Q: I want to ask about the federal health reform that passed last year. You spent more than a quarter of a century in Congress. What was it like watching reform pass from the outside?

A: I’m very gratified and I’m especially pleased that after all of these efforts, seven notable efforts to pass health reform, that we have done so. Even though health reform has passed, there are a lot of obstacles. Even if you remove most of the obstacles, we’re still only on the 30-yard line with 70 yards to go with regard to achieving the potential of meaningful transformational change of healthcare delivery. This puts us on the field, it puts us in position, but we still have a lot of work to do.

Q: If we’re still on the 30-yard line, what are those obstacles?

A: The first are the legal obstacles. We just saw the 4th Circuit appeal of the constitutionality, primarily of the individual mandate, this week. The second would be the policy and the legislative approaches that are being offered largely by opponents: repeal, defunding, amending, dealing with some of the funding mechanisms of Medicare. All of those issues revolve largely around the question of “What is the appropriate role of government in healthcare delivery?” We have created a compromise with about 50 percent public, 50 percent private. The question is should it be more or less of one or the other.

The third level is probably the most complex: the administrative and regulatory level — insurance reform,  also the exchanges. The second part of that will be payment reform, moving off of fee-for-service, disincenting volume and putting greater emphasis on value. Coming up with a new paradigm for the way we finance healthcare in this country.

The final [obstacle] is all the activity happening in the states, the creation of the exchanges, the new marketplaces, how healthcare will be accessed. There’s going to be tremendous change in the architecture of healthcare.

Q: There are challenges at the state level. Georgia, for example, passed a healthcare compact law that would allow the state to create its own health policy. How big of an obstacle are these state challenges to getting the law implemented?

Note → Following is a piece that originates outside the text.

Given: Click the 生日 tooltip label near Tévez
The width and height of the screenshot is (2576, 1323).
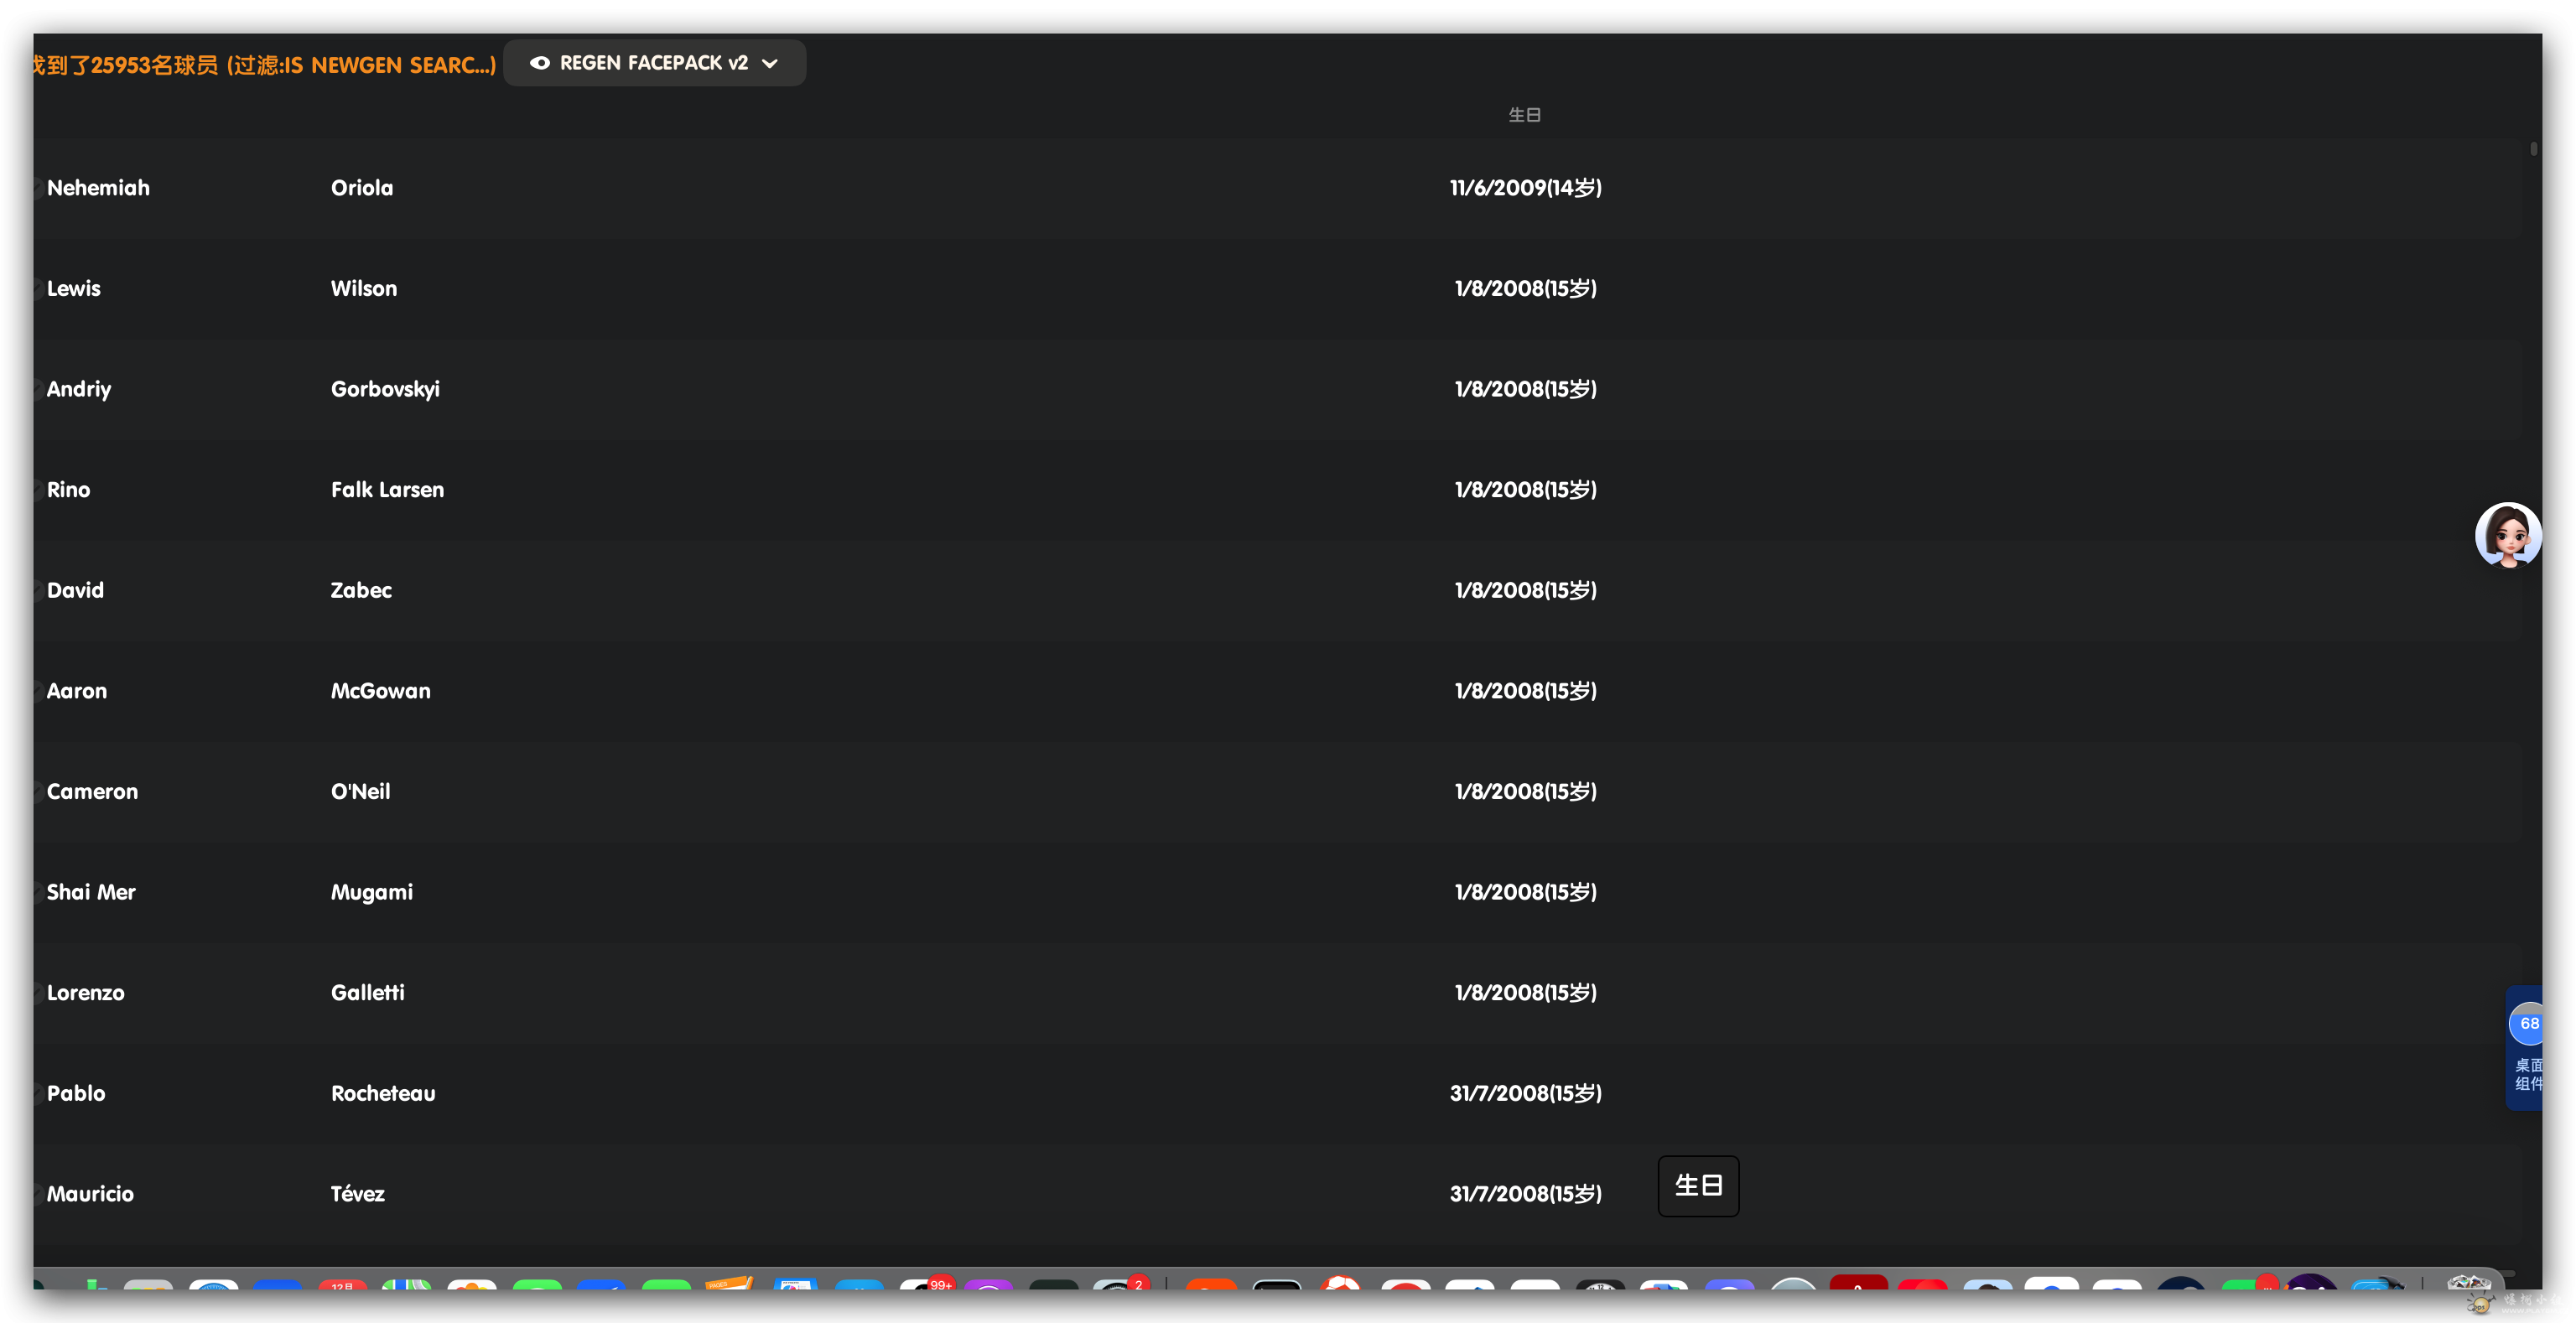Looking at the screenshot, I should (x=1698, y=1185).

A: The drafters of the legislation, they anticipated opposition and reluctance and inaction in some instances. Where that inaction takes place, they gave the Secretary [of Health and Human Services] the authority to come in and on behalf of the people of a particular state, set up an exchange or take the action if the state government refuses to implement. That doesn’t mean there won’t be a lot of litigious circumstances where many of these things continue to be challenged in court. As they’re challenged, obviously there may be delay, there will be uncertainty. I think that uncertainty is something that business is going to be concerned about. Business likes greater clarity. That lack of certainty is a problem for a lot of people in the healthcare field. They don’t know what will the Congress do? How will the judicial and regulatory and administrative factors all play themselves out? What will the states do? That uncertainty I think is why you find interest in conferences like this to better understand what can we expect and where will all this take us.